##### DATA SHOWN

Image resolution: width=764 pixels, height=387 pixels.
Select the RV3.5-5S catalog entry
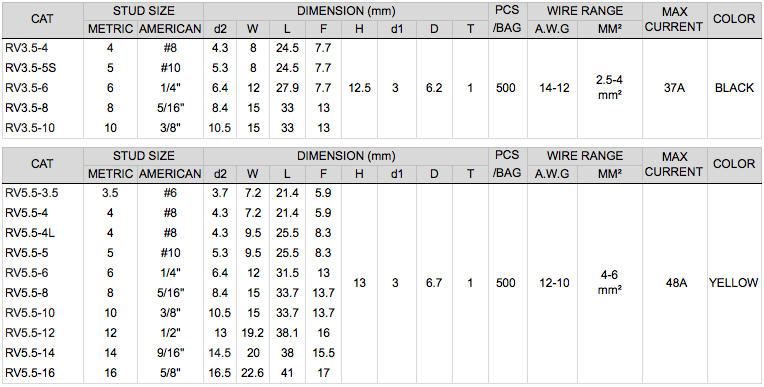click(31, 68)
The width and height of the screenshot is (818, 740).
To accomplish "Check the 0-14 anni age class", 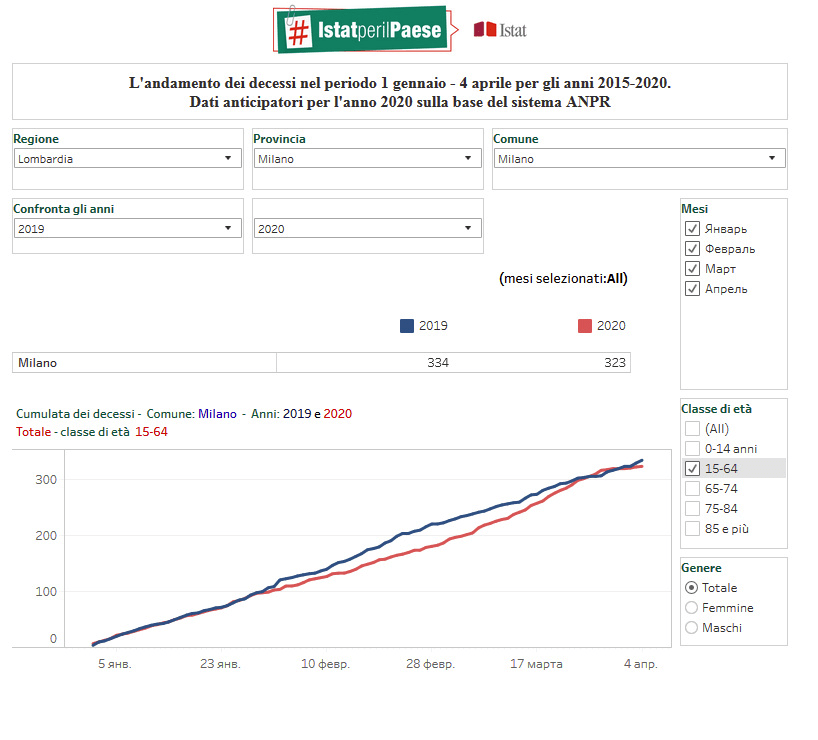I will coord(692,448).
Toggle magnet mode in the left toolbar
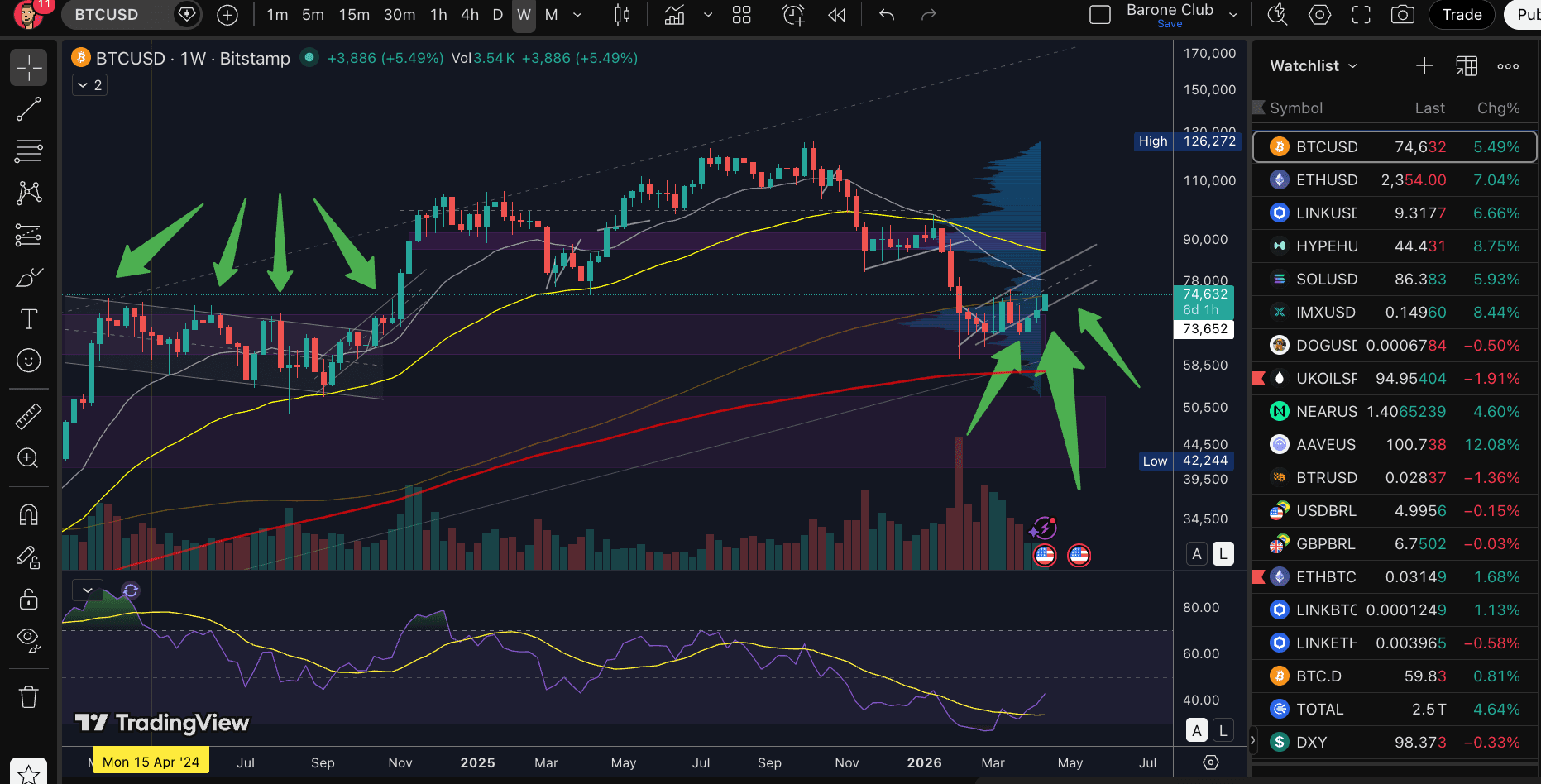This screenshot has width=1541, height=784. pos(29,514)
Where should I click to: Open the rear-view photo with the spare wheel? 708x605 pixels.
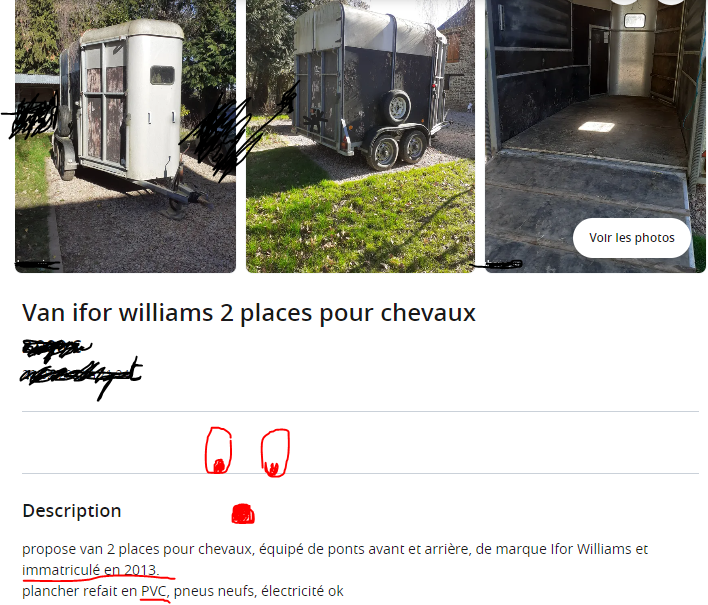click(x=360, y=136)
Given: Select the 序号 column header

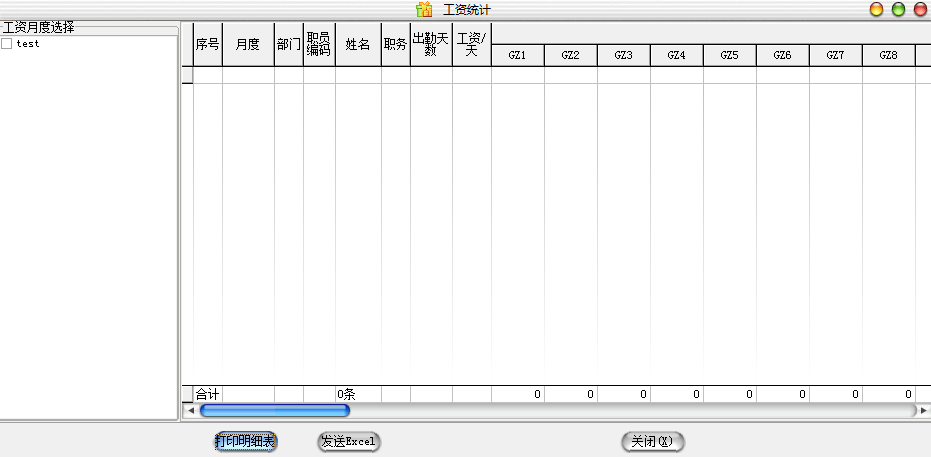Looking at the screenshot, I should pyautogui.click(x=207, y=45).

##########

* **THE PROBLEM**
Put the lines of the listing into a numbered list, from the line with "Toggle magnet mode in the left toolbar" up to and including the final line, skipping blank lines. Leave the pictures out.

* **TASK SOLUTION**
1. Toggle magnet mode in the left toolbar
2. This screenshot has width=1541, height=784. pos(29,514)
3. Where should I click to: Open the rear-view photo with the spare wheel? 708x605 pixels.
4. click(x=360, y=136)
5. Given: Select the 序号 column header
6. Looking at the screenshot, I should pyautogui.click(x=207, y=45).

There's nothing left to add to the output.